Reclaiming (lots of) memory

Sat Oct 2 16:34:58 EDT 2004

Thomas Rast <foo.bar at freesurf.ch.invalid> writes:
> So, do I really have to do this in two separate processes?  Would it
> help if I implemented the data storage part as a C extension module?
> Or am I worrying too much about a problem that is better left to the
> OS's memory management (i.e. swapping)?
> 
> Of course I'd also appreciate ideas for more efficient data layouts

When faced with such problems I always find it worthwhile to remember
that the phone company managed to issue itemized long-distance bills
to each of its customers, even in the 1960's using mainframe computers
with a few hundred kb of memory and a room full of magtape drives like
you see in old movies.  I ask myself "how would a 1960's mainframe
programmer do this, without megabytes of ram?".

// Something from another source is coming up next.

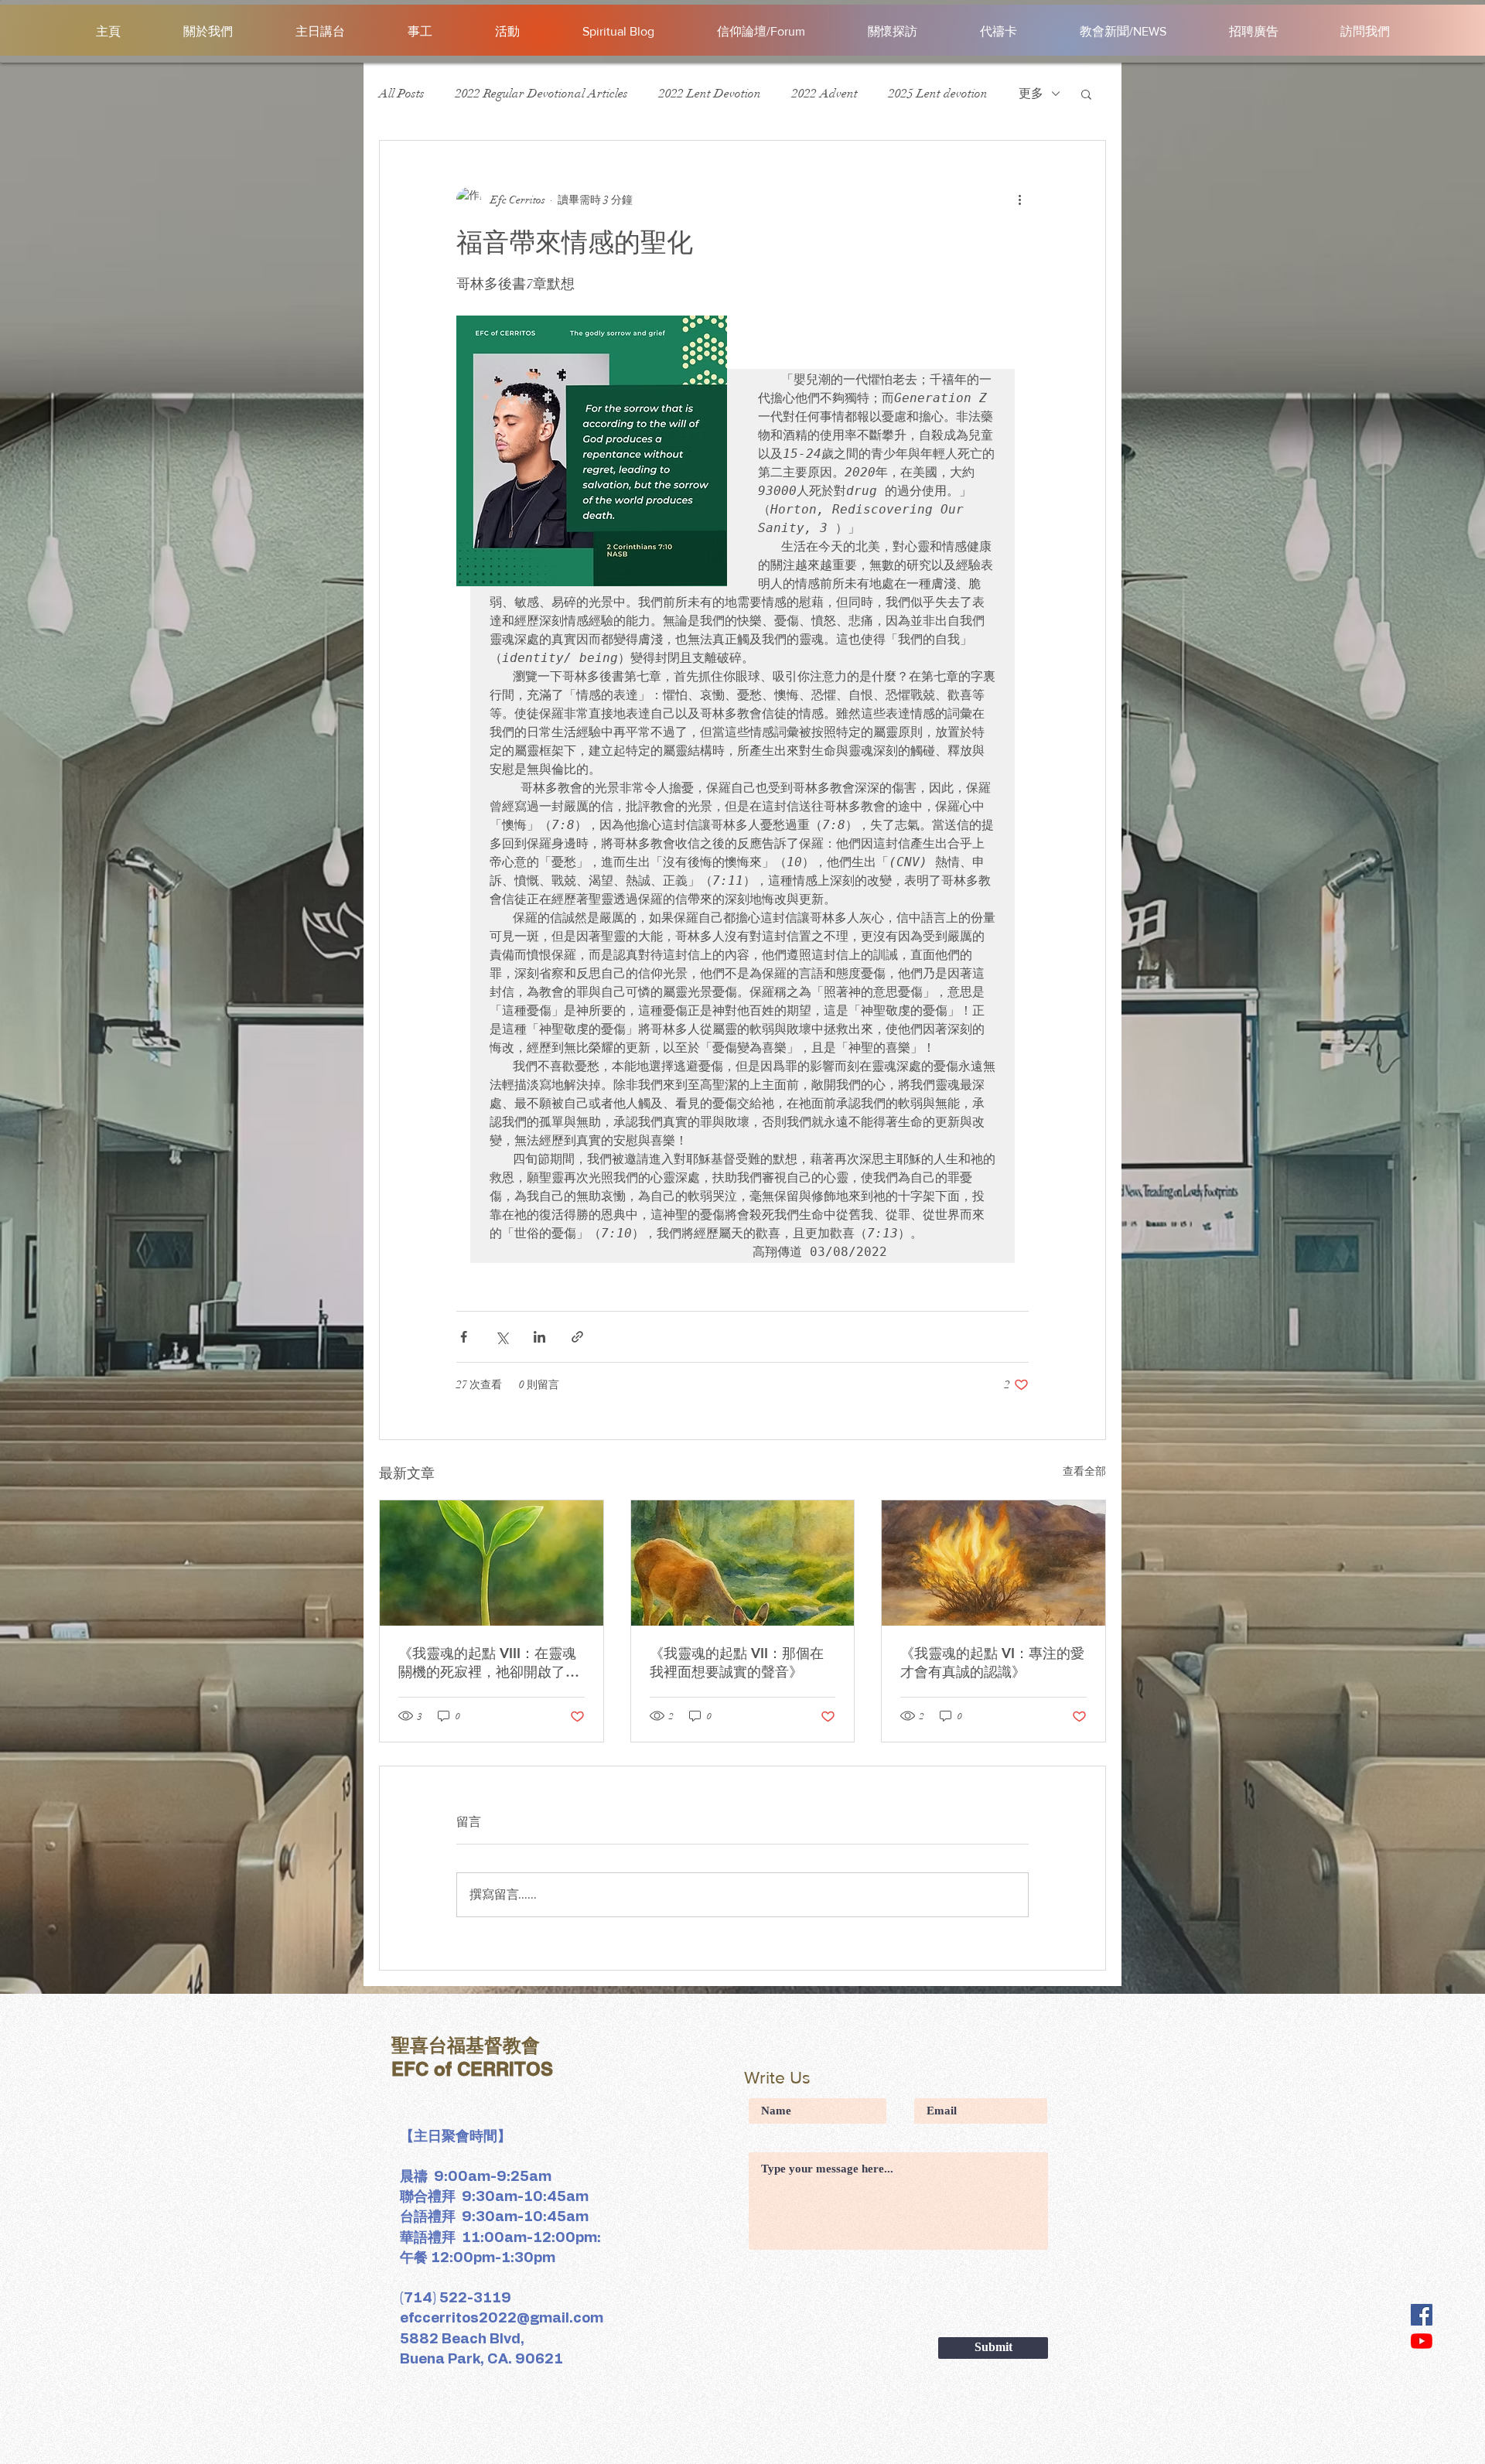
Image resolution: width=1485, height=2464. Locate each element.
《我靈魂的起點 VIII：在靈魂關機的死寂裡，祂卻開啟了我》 (487, 1662)
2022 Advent (825, 93)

I'm not sure what your dictionary of dictionaries is supposed to do,
but from your dissociated press description it sounds like you want to
look at the pairs of adjacent pairs of words and build up a
probability table.  In that case I'd do something like:

1. Sequentially read the logs files, and for each pair of adjacent words,
   write that pair to a temp file tmp1.
2. Sort tmp1 with os.system("sort").
3. Make a sequential pass through tmp1 to build a second temp file tmp2,
   which is a compressed tmp1.  For example, if tmp1 has the lines
          apple pie
          apple computer
          apple pie
          apple sauce

   then make a single line in tmp2: 

          apple: pie:2,computer:1,sauce:1

Do that in the obvious way by building a temporary dict for the words
that follow "apple".  Also, while doing this, build a Python dict
giving the offset in tmp2 for the line for each word, i.e.

    d['apple'] = ofile.tell()
and similarly for all the other words (you have a Python dict with
325k entries which is each a single int; that shouldn't be too large).
There are of course lots of tradeoffs you can make to give a smaller
dict, if you need to.  You could also use the array module to implement
an int-valued hash table without the overhead of a Python object in each slot.

4. Use os.mmap to map the file tmp2 into memory.  Then to get the
successor words to 'apple', simply use the in-memory dict to get the
appropriate offset in tmp2, read and parse the line from that offset, 
and emit the appropriate word.

5. There's lots of other optimization and compression you can do to
make tmp2 smaller, which can reduce your paging load, but the above
should be enough to get you started.